Write out the material below again, line for line, without any images.

——

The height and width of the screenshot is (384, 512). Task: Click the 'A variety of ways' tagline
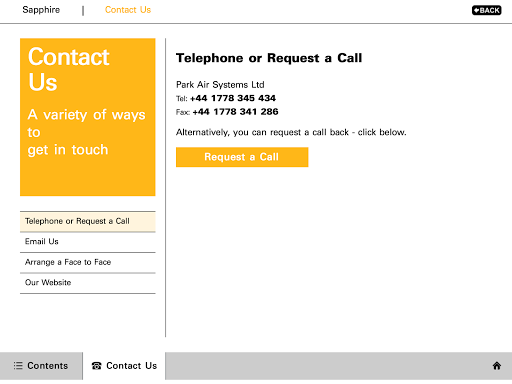click(86, 132)
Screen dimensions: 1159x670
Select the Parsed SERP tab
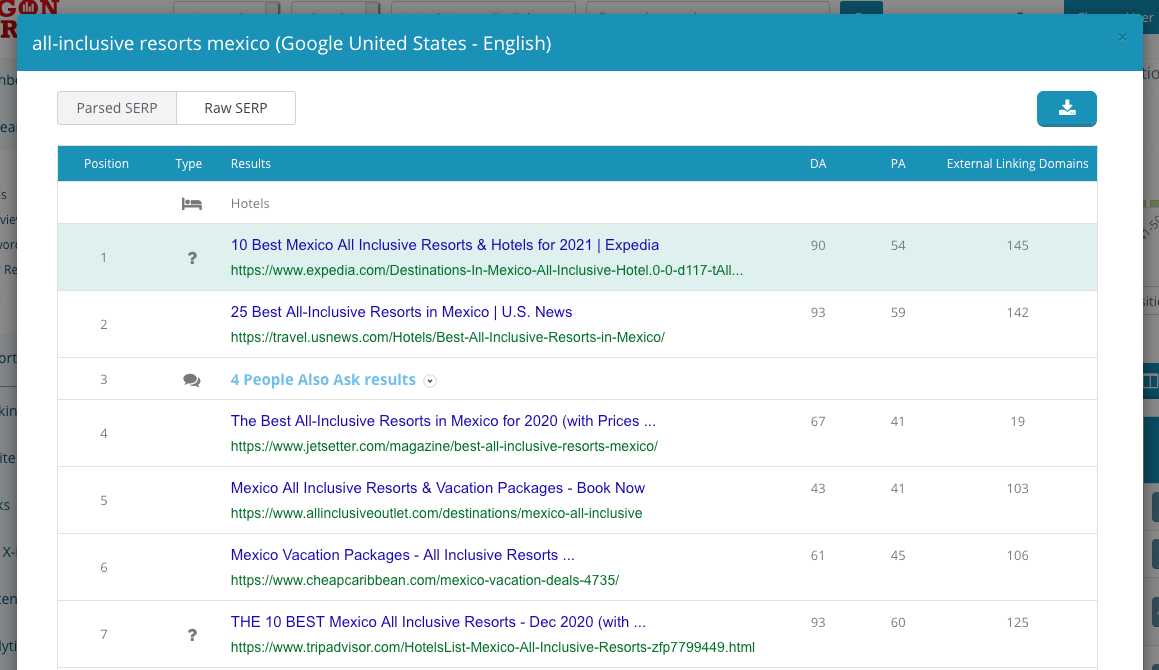(117, 107)
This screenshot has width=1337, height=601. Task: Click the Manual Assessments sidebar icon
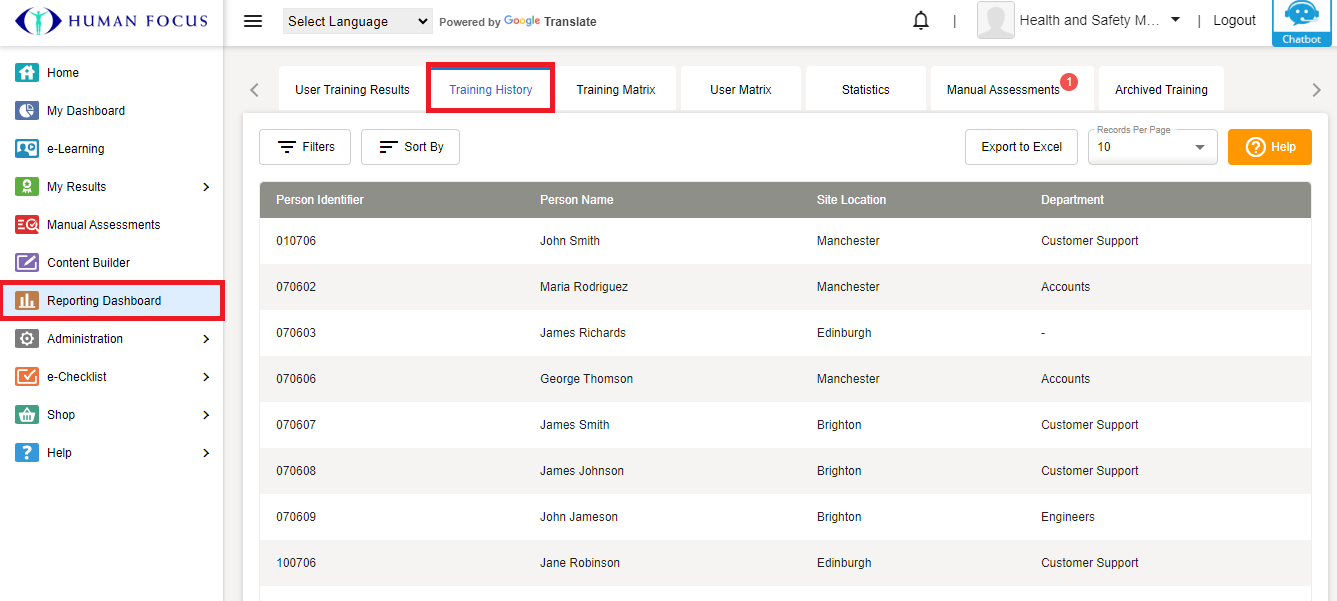(27, 225)
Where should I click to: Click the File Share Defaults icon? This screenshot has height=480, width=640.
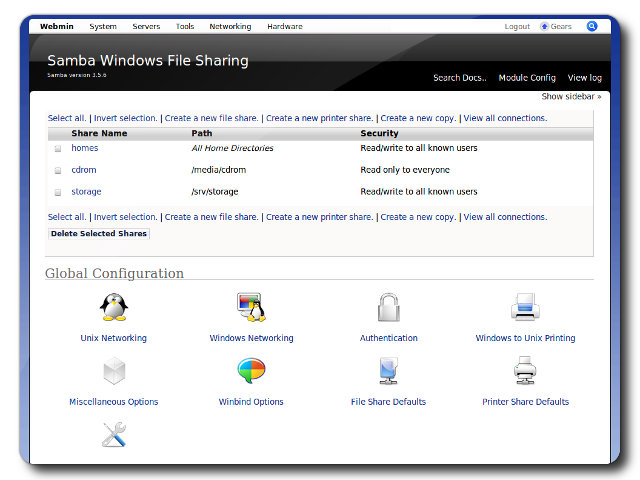(x=388, y=371)
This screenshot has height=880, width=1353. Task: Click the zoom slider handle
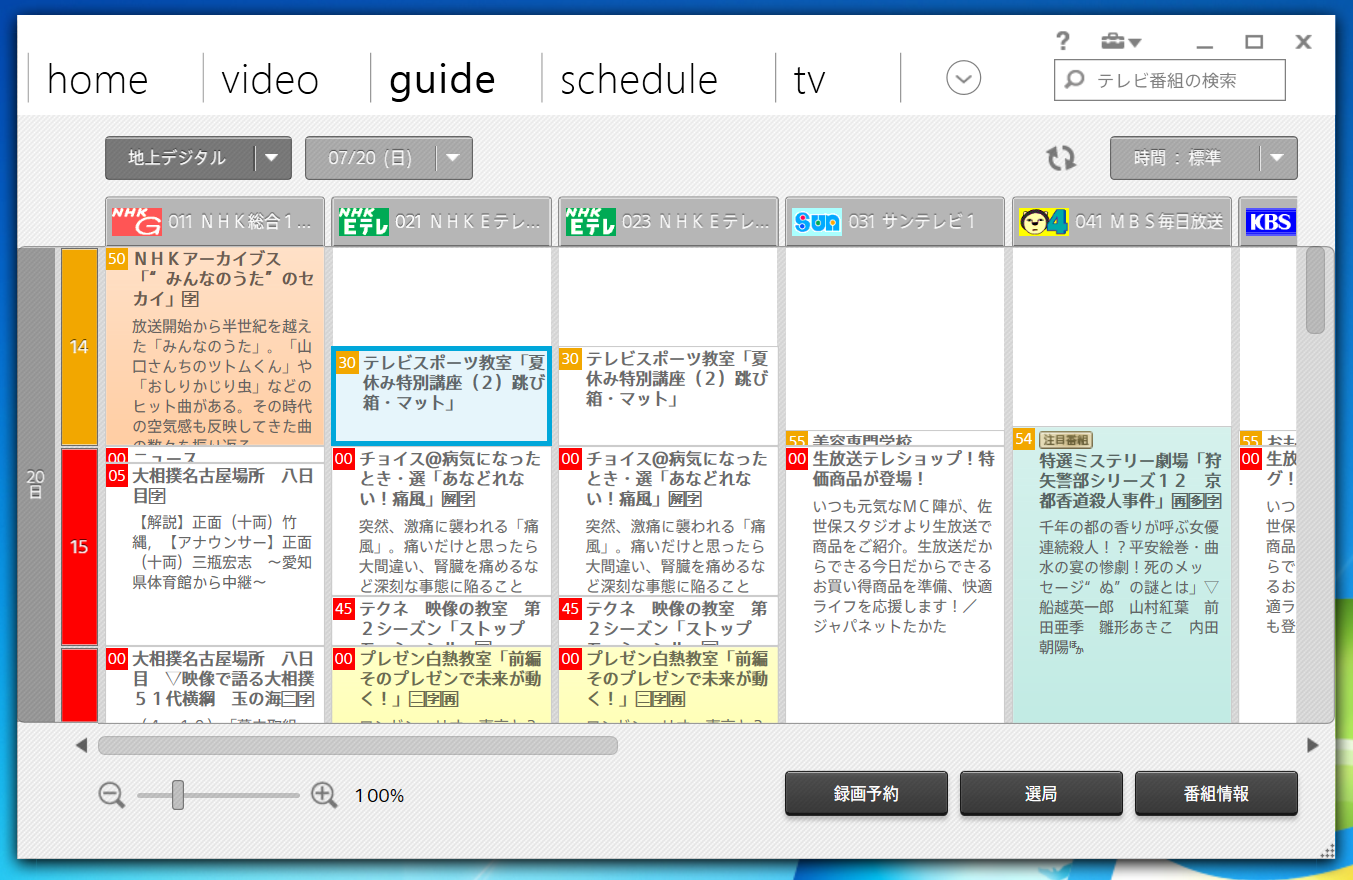tap(178, 795)
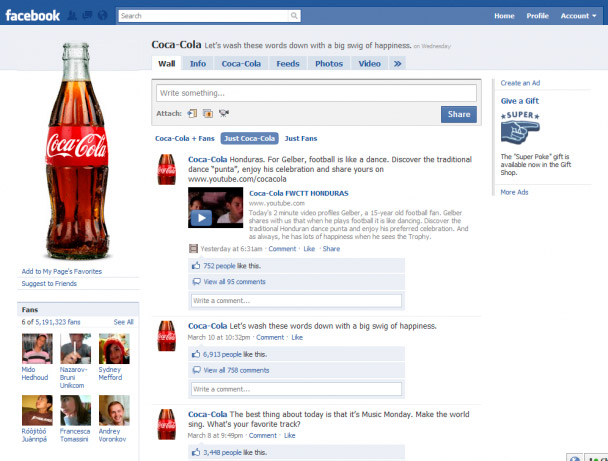Click Add to My Page's Favorites link

point(62,271)
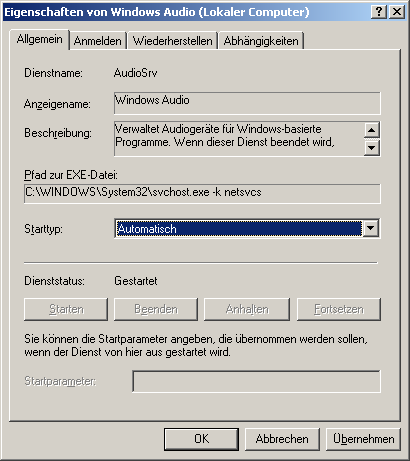Click the Beschreibung scroll down arrow
410x461 pixels.
click(x=371, y=148)
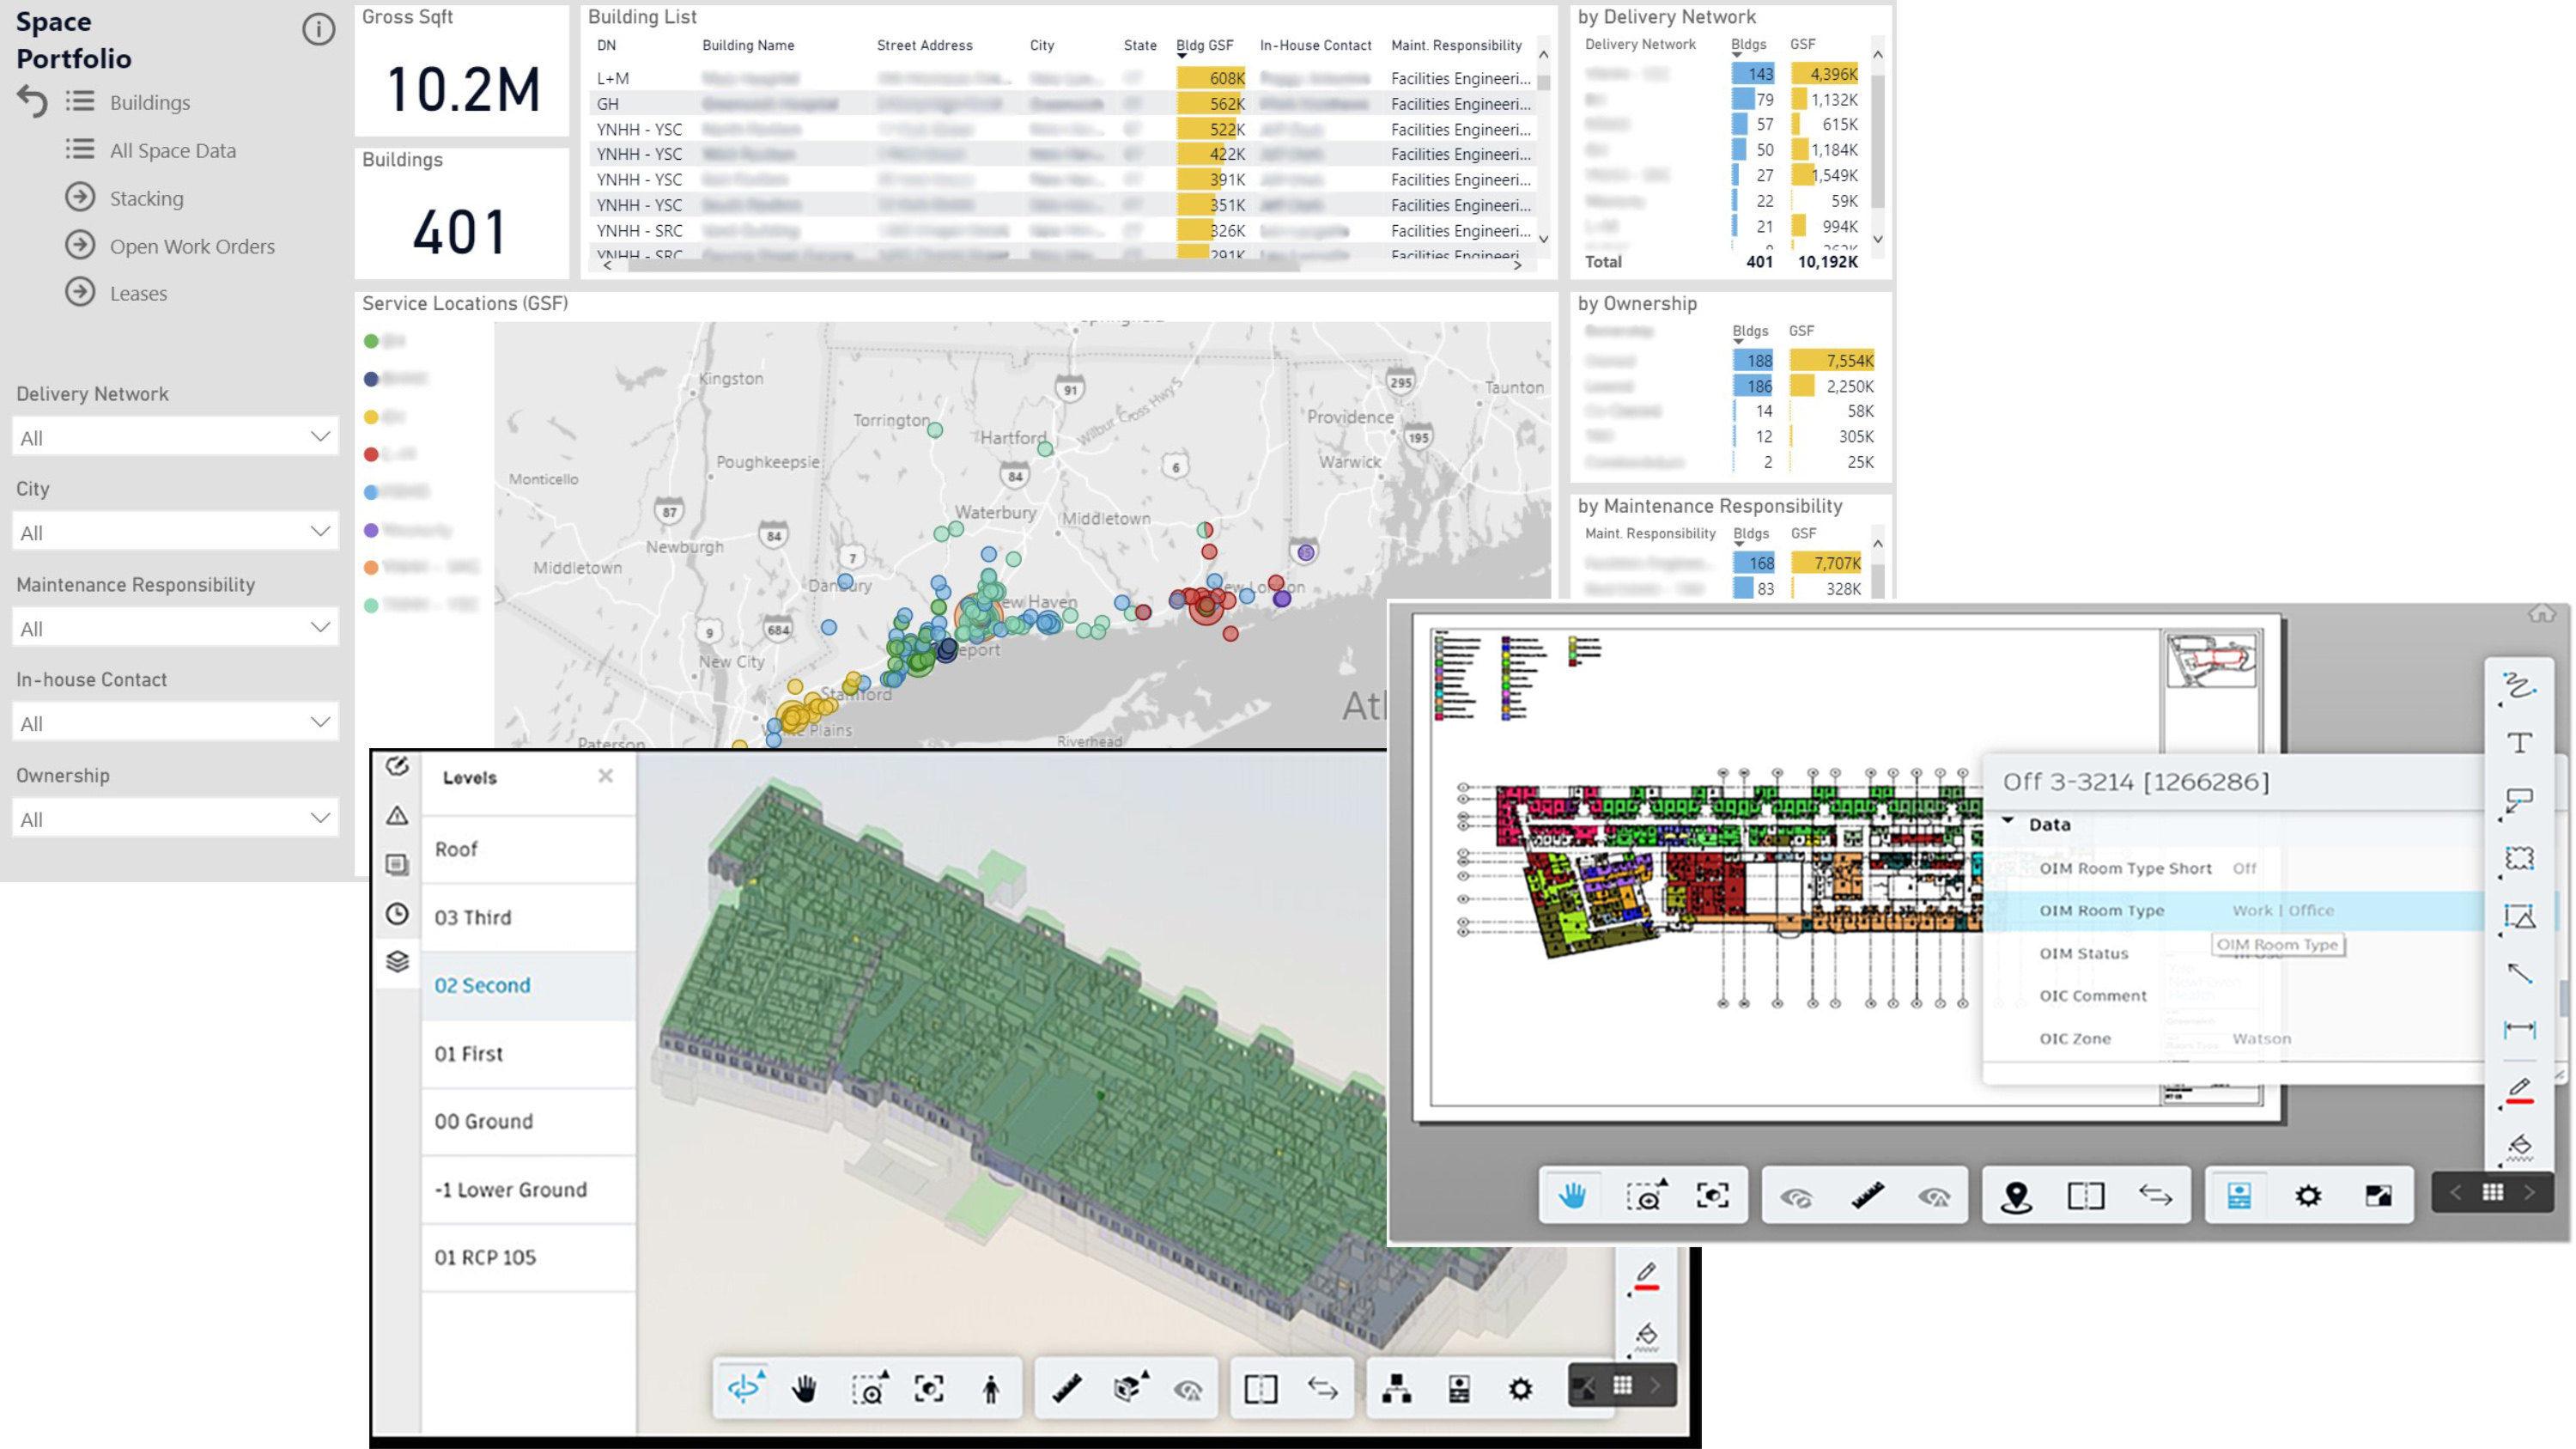The width and height of the screenshot is (2576, 1449).
Task: Enable the full-screen toggle in 3D viewer
Action: coord(1587,1389)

——

Solution to this exercise ::
The height and width of the screenshot is (384, 512). Task: Click the 'A variety of ways' tagline
click(86, 132)
Screen dimensions: 1159x670
Select the Parsed SERP tab
(117, 107)
This screenshot has width=1337, height=601. Task: Click the Manual Assessments sidebar icon
(27, 225)
Where should I click to: Click the File Share Defaults icon? This screenshot has height=480, width=640.
(x=388, y=371)
This screenshot has height=880, width=1353. Task: Click the zoom slider handle
tap(178, 795)
Click Add to My Page's Favorites link

point(62,271)
Click the Beschreibung scroll down arrow
410x461 pixels.
click(x=371, y=148)
The width and height of the screenshot is (2576, 1449).
Task: Enable the full-screen toggle in 3D viewer
Action: coord(1587,1389)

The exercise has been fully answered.